= Monzor Olowosago =

Nigerian journalist and publisher

Monzor Olowosago is a journalist and the publisher of Oriwu Sun Community Newspaper based in Ikorodu, a sub-urban town, some 32 kilometres north east of Ikeja, the capital of Lagos State, Nigeria's commercial capital. The newspaper has been publishing without break for 36 years, since 1985, making it the foremost community newspaper in Nigeria

== History ==
Monzor Olowosago was born on April 25, 1951. He clocked 70 on April 25, 2021, and he was congratulated by the President of the Federal Republic of Nigeria, President Muhammadu Buhari. He has been publishing the community newspaper for 40 years going.

Monzor Olowosago attended the London College of Journalism. While in London, he lived in North London. His stay in North London aroused his curiosity about community reporting. It was in London that he noticed that apart from the national and city newspapers, there were newspapers specifically serving communities and he decided that when he gets back home to Nigeria, he would set up a community newspaper in Ikorodu Division.

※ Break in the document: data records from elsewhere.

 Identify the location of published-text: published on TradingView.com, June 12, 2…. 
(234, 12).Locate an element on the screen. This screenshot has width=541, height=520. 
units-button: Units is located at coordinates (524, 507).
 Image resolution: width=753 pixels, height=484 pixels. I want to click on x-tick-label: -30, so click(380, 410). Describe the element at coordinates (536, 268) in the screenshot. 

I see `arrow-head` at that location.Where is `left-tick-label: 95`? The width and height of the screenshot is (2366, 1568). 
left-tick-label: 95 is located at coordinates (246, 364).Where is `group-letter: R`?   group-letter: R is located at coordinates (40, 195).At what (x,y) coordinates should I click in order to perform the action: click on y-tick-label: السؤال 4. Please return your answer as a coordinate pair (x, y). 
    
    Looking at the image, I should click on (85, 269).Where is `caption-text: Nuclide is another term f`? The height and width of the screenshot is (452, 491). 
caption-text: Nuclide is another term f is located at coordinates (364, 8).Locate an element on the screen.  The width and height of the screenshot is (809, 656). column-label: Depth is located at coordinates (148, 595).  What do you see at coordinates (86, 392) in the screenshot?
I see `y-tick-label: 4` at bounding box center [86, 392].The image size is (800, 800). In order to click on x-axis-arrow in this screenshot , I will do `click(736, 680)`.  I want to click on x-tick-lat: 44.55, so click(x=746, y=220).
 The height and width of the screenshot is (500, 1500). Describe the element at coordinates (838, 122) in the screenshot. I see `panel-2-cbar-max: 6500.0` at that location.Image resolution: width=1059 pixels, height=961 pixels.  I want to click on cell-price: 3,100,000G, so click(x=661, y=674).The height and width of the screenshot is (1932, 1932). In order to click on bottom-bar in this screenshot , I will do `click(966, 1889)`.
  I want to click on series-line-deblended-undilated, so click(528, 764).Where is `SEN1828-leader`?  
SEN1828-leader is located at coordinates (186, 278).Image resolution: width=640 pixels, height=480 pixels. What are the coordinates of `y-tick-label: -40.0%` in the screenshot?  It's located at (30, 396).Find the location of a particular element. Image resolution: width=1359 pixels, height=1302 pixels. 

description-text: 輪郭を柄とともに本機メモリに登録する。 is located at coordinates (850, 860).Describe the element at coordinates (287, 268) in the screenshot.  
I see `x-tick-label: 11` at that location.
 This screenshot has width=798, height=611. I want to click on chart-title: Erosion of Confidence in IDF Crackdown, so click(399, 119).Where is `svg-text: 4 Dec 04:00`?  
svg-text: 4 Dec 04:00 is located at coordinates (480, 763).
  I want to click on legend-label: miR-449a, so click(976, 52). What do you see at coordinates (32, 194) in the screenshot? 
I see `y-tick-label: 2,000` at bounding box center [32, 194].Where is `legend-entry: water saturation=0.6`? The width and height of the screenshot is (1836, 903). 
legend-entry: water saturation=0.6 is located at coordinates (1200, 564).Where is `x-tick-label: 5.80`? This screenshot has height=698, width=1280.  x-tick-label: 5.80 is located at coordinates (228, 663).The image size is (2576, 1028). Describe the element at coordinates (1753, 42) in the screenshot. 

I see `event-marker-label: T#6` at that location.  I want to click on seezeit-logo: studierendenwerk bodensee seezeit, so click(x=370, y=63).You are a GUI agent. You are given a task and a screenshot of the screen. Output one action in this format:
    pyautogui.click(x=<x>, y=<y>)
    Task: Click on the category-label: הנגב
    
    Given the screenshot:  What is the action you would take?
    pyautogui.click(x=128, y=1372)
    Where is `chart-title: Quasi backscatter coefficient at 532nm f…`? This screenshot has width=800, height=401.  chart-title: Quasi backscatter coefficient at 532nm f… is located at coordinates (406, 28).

He graduated from the journalism school in London 1977, and  has never ventured into any other profession apart from Journalism.

== Career ==
On arrival in Nigeria,  Monsur Olowosago worked at National Concord newspaper. The Concord newspaper was founded in 1980, and he applied to work there; he was employed to work under the late Dele Giwa as a Sub-Editor. He worked with the Concord Newspaper for Five years before he decided to start his community newspaper Oriwu Sun Community Newspaper. He started the production of the paper in 1985, which was on his birthday. He started the newspaper with two full time staff and three part time reporters. The operation was from his father's house in Ikorodu. He started production of the paper with 20 pages black and white. Today they produce more than 100 pages, all colour per edition

== Community service ==
Alhaji Monzor Olowosago contributes to his community in Ikorodu. He is the patron of Lagos State Community Journalists and practitioners and he donated a 3-classroom block to Estate Primary School in Ikorodu. He also built a Mosque within the premises of the newly built NASFAT Health Centre in Ikorodu.